Global-feminisms major Tiffany Hwang ’11 delves into long-hidden stories

by Anisah Hashmi ’11

May 4, 2011

Tiffany_Hwang
Through the process of digging up the stories of marginalized women, Hwang made a great discovery, she says. “I came to Dickinson in the pursuit of knowledge, and I ended up finding myself in the midst of feminist theory, hidden histories, at the intersectionalities of oppression and within my own experiences.”

When Tiffany Hwang ’11 took a class in women’s & gender studies the spring of her sophomore year, she fell in love. “I felt for the first time that I was learning my history,” she says. “It was the moment I had been waiting for since the first day I stepped foot on campus.”

The summer between her first and second year, Hwang had traveled to mainland China and resolved to return her junior year.
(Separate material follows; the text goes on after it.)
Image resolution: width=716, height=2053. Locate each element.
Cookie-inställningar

But faced with the dilemma of juggling a double major in international studies and women’s & gender studies, her dream of studying abroad seemed impossible.

“In a moment of frustration, I looked at [Assistant Professor of Women’s & Gender Studies] Stephanie Gilmore and asked, ‘Can’t I just make up my own major?’ She said, ‘Well, actually, you can.’ ”

Designing women 

So Hwang began designing a major in global feminisms under the direction of four mentors: Gilmore; Susannah Bartlow, director of the Women’s Center; Paula Lima-Jones, director of the Office of Diversity Initiatives; and Brenda Bretz, assistant provost for curriculum. “As part of my proposal, I needed to create an entirely new curriculum,” Hwang explains.

Due to the global focus of her major, she was able to use the foundational international-studies courses she had taken, including Micro and Macro Economics, International Relations and American Foreign Policy. She also took courses from disciplines as varied as Africana studies, American studies and sociology. And she was able to return to China her junior year.

With global feminisms, Hwang examines women’s experiences in transnational contexts and how their multiple experiences of oppression intersect. More specifically, she focuses on the concept of Third World women as an “imagined community” that supersedes national borders. Her interest in these issues stems from her Chinese identity and family history, what she describes as a “legacy of feminism.”

“Due to unforeseen circumstances my great-grandmother raised five children by herself in mainland China and watched her family separated by civil war and political strife,” Hwang explains. “My grandmother at 18 years old found herself married and living in Taiwan, separated by everything she had known and forced to start a new life. And my mother raised me as a single mother after my parents came to the United States. I’m a first-generation American-born citizen.”

Personal and political 

It was the feminist writers introduced to her during her first women’s & gender studies course, like Audre Lorde and Andrea Smith, who gave her the language to articulate her own experiences and the lens through which to view them. “I was like, I know this, I feel this, but I never had the words to express it. It was just very powerful,” Hwang says.

Hwang is now using her own life and the multiple disciplines in her one-of-a-kind major to write her thesis, “Becoming Feminist and Mau Mau in Kenya,” which explores the pivotal role of women in the country’s revolutionary movement and Western development.

She also applies what she has learned in the classroom to her everyday life, uniting theory with practice. Last fall, Hwang trained to be a rape advocate at the YWCA for Cumberland and Perry counties. Once a month, she is on call with the center’s rape-crisis hotline.

“This has been a way for me to see what we learned in class manifested in people’s lived experiences,” she says. “For me, coming to college was really about learning how to think critically and be able to develop my own epistemology. That is the true value of a liberal-arts education.”